Ask ChatGPT to pick a number between 1 and 100
Submitted 7 months ago by ElCanut@jlai.lu to technology@beehaw.org
https://jlai.lu/pictrs/image/84494667-202e-470f-a5f4-8217521e54a5.jpeg
Comments
Bishma@discuss.tchncs.de 7 months ago
GenderNeutralBro@lemmy.sdf.org 7 months ago
What’s special about 37? Just that it’s prime or is there a superstition or pop culture reference I don’t know?
Bishma@discuss.tchncs.de 7 months ago
If you discount the pop-culture numbers (for us 7, 42, and 69) its the number most often chosen by people if you ask them for a random number between 1 and 100. It just seems the most random one to choose for a lot of people. Veritasium just did a video about it.
Karyoplasma@discuss.tchncs.de 7 months ago
It’s just that humans are terrible at understanding the concept of randomness. A study by Theodore P. Hill showed that when tasked to pick a random number between 1 and 10, almost a third of the subjects (n was over 8500) picked 7. 10 was the least picked number (if you ditch the few idiots that picked 0).
Zorque@kbin.social 7 months ago
gigachad@feddit.de 7 months ago
Johandea@feddit.nu 7 months ago
youtu.be/d6iQrh2TK98?feature=shared
Just a number dumb monkeys believe to be “more random”.
BuboScandiacus@mander.xyz 7 months ago
tooLikeTheNope@lemmy.ml 7 months ago
My art professor wrote a book about famous artists and thinkers dying at 37, www.ibs.it/…/9788804734017
FiniteBanjo@lemmy.today 7 months ago
Why would that need to be proven? We’re the sample data. It’s implied.

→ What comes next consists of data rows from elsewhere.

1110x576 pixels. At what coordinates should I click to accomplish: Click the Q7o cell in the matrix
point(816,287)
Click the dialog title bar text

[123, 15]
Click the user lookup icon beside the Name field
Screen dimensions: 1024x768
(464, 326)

jarfil@beehaw.org 7 months ago
The correctness of the sampling process still needs a proof. Like this.
EatATaco@lemm.ee 7 months ago
“we don’t need to prove the 2020 election was stolen, it’s implied because trump had bigger crowds at his rallies!” -90% of trump supporters
Another good example is the Monty Hall “paradox” where 99% of people are going to incorrectly tell you the chance is 50% because they took math and that’s how it works.
Just because something seems obvious to you doesn’t mean it is correct. Always a good idea to test your hypothesis.
olicvb@lemmy.ca 7 months ago
holy crap, the answer to life the universe and everything XD
WarmSoda@lemm.ee 7 months ago
More than likely it’s because of that book and how often it’s qouted
Empricorn@feddit.nl 7 months ago
Yes, but it’s significant because the prompt was to choose a number. I realize computers can’t really be random, but if we needed to just select a popular number…we can already do that!
FiniteBanjo@lemmy.today 7 months ago
No shit, sherlock, it’s sample data is the internet.
Appoxo@lemmy.dbzer0.com 7 months ago
Wheres 69 then?
Chadus_Maximus@lemm.ee 7 months ago
That’s a naughty number and we don’t allow those.
FiniteBanjo@lemmy.today 7 months ago
nice
ReallyActuallyFrankenstein@lemmynsfw.com 7 months ago
What does “temperature” on the Y-axis refer to?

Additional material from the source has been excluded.